What is a potential issue that may develop after endothelial destruction?
Atherosclerosis
Give me four vasodilators/activators of NO synthase.
Acetylcholine (usually)
Adenosine
Bradykinin
Substance-P
When does acetylcholine do vasoconstriction/dilation?
causes constriction when directly related to vascular smooth muscle
causes dilation when endothelium present
Which second messenger does NO use to mediate vasodilation?
cGMP
How do thrombocytes work?
they circulate and check if there’s endothelial damage. if damage is present, they’re activated and cause thrombosis.
(** NO acts to counteract this, so if NO is not present, the thrombosis is uncontrolled)
Which of the following is NOT a function of NO?
a. antiproliferative
b. antithrombotic
c. antiinflammatory
d. they’re all NO functions
d. they’re all NO functions
LVEPD (Left ventricular end-diastolic pressure) shows a change in blood pressure that’s known as an atrial kick. explain it.
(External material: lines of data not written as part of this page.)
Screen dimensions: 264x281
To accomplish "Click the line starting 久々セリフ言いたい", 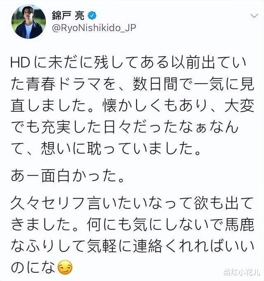I will point(132,204).

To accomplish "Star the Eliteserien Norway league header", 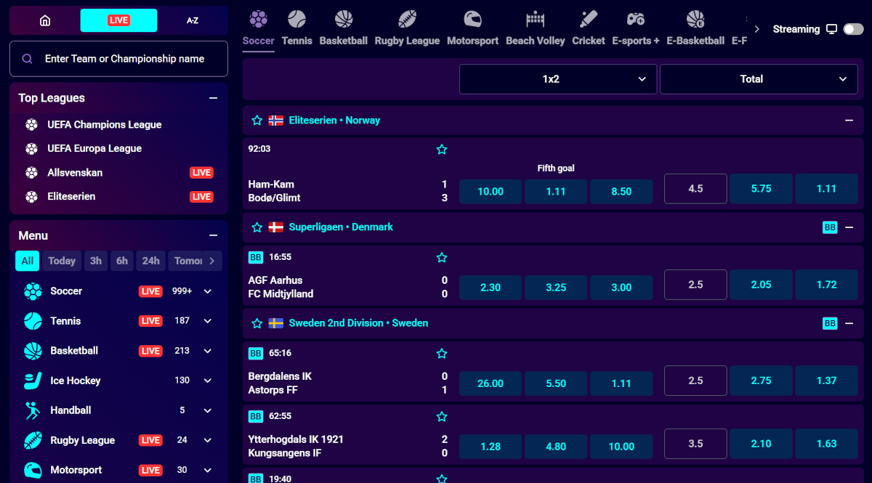I will pos(257,120).
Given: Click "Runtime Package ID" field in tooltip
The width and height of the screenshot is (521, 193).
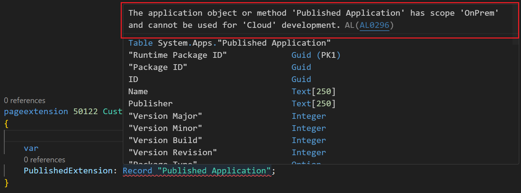Looking at the screenshot, I should [177, 55].
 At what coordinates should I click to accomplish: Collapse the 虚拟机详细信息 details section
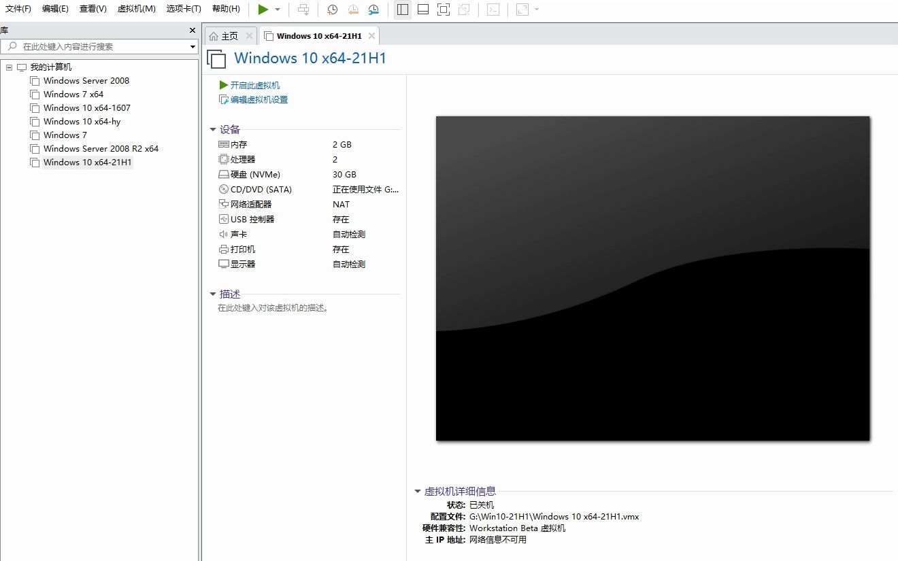point(417,491)
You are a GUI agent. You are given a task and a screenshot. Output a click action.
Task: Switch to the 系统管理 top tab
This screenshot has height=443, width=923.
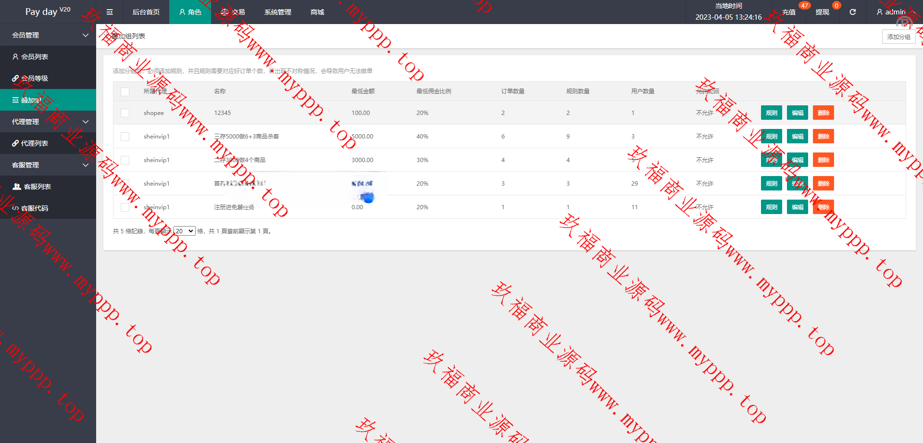277,12
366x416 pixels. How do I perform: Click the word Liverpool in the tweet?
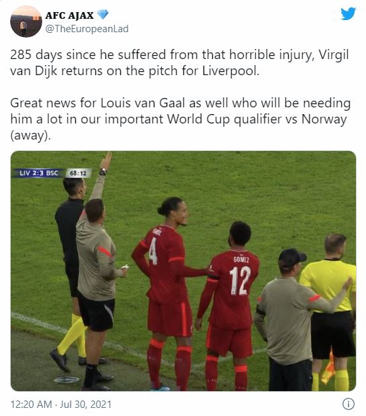pyautogui.click(x=230, y=71)
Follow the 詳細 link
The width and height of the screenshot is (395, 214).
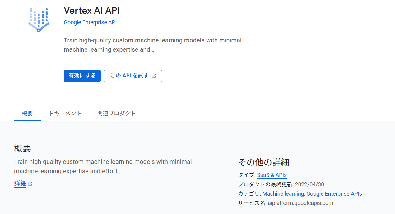(x=20, y=184)
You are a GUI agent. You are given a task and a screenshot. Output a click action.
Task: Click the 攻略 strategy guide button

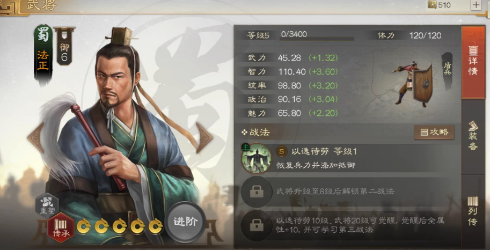pyautogui.click(x=434, y=133)
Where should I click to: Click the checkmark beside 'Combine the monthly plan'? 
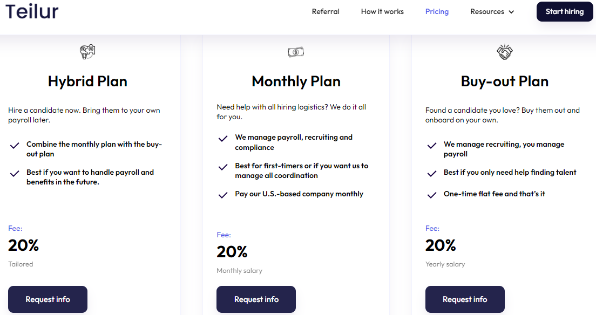(15, 146)
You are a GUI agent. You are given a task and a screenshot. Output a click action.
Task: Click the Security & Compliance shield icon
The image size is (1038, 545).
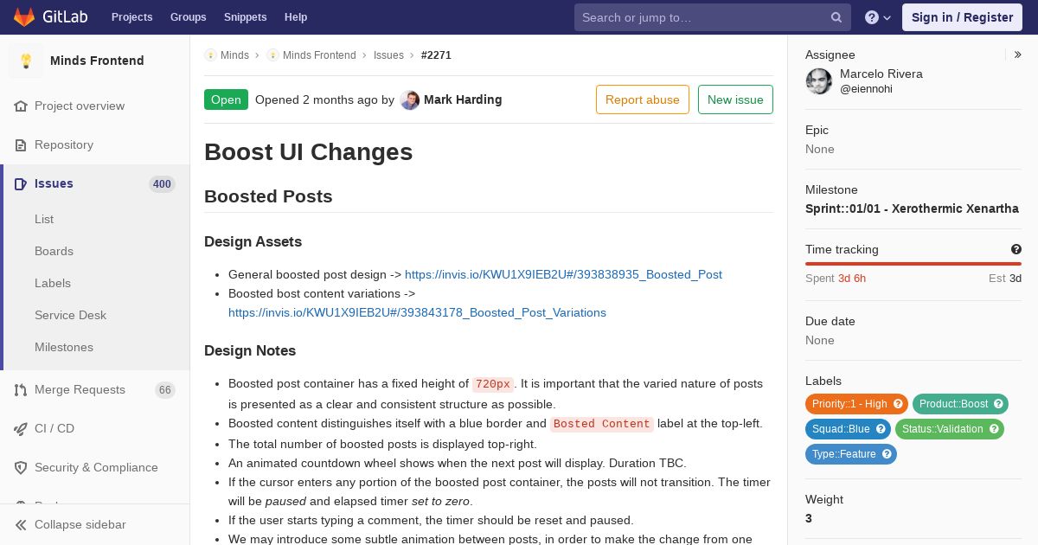coord(21,467)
the atrial kick occurs when the ventricle is 80% filled with blood and its relaxed. The rest of the 20% of blood is added in when the atrium contracts (forcing the blood in the relaxed ventricle). This is the atrial kick
What is the ventriculo-aortic pressure gradient and what does it cause?
Its the pressure difference between the ventricle and the aorta, it causes the blood to move out of the ventricle and into the circulation.
The arterial pressure slope of the ascending limb is determined by
the ejection speed (the stroke volume)
Which of the following makes the arterial pressure slope of the ascending limb LESS steep?
a. anemia
b. aortic insufficiency
c. aortic stenosis
c. aortic stenosis
The arterial pressure slope of the descending limb is determined by
systemic vascular resistance (SVR)
What does it mean when the arterial pressure slope of the ascending limb is not steep (slowly rising pressure)?
high afterload (slow ejection ex/ arterial stenosis)
What is the incisura? (whats its other name?)
the incisura (aka the dicrotic notch) is a lowering in the arterial pressure due to the closure of the aortic valve (occurs at the beginning of diastole)
T/F: the higher the slope of the arterial ascending limb pressure, the slower the heart rate
false, the opposite is true (higher slope with higher heart rate)
How does vascular resistance affect the slope of the descending limb of the arterial pressure?
more vascular pressure, less steep slope
T/F: the lower the heart rate, the lower the diastolic pressure
true (lower heart rate gives more time for the blood to run off)
Aortic stenosis results in? (3 things)
reduces stroke volume
a slow rising arterial waveform
late peaks in systole
What is pulasus parvus?
its a small amplitude of arterial pressure
(Pulsus parvus et tardus is the physical exam finding in aortic valve stenosis-The term “parvus” means weak and “tardus” means late, thus the pulse is weak and late.)
How does the anacrotic notch affect arterial blood pressure?